You don't point at something and say pardons that, you say what. Same goes for when you ask someone to repeat what you haven't heard. Pardon is not the coprrect word. Nothing at all to do with class.

Sarraburd · 28/12/2012 12:16

Festively - disagree with your DH on that one - likewise went to Bridesheadesque school (at least a quarter of my class were titled families - Dukes, Viscounts, Earls, Lords, smattering of baronets). What was absolutely fine; I beg your pardon is OK too but what one would have said to one's grandparents rather than among one another.

Pardon definitely not, but it would be very rude to pull someone up on it.
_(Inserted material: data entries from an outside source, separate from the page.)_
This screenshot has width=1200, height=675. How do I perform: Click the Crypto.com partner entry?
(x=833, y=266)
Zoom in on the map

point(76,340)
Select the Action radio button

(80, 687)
I now say "I'm sorry" rather than "what" though as DH is of the "what is rude" school so we agreed to compromise.

Agree with those posters who said the very aristocratic don't care, it's the more upwardly-mobile who get het up about it. My DF got het up about it, as our family were relative newbies and had made our money in Trade, god forbid.
It can all get quite ridiculous. My DF will sit there with no sugar/milk in his coffee rather than ask me to pass it to him, as it would be rude of him to suggest that i had been rude by not thinking to pass it to him...

amigababy · 28/12/2012 12:17

Exdp used to say "say again?!" It was a sort of reflex saying, but God it annoyed me (as did other things!)

lidlqueen · 28/12/2012 12:20

My 7 year old seems to have learnt 'pardon me' from school. He tends to say it if he burps or farts - i really couldnt put up with that at all.

BigBaubledBertha · 28/12/2012 12:21

But it isn't what did you say (which in itself is aggressive - I say that to my children when I know perfectly well what they said but I don't approve) It is I beg your pardon or I am sorry, I failed to hear what you said so could you say it again please. Sorry for making you repeat yourself.

Agree, we should all stick to 'sorry' or even, could you repeat that please which is what we want them to do.

sue52 · 28/12/2012 12:23

Why should I beg the pardon of someone who speaks indistinctly? Stop apologising and just say what.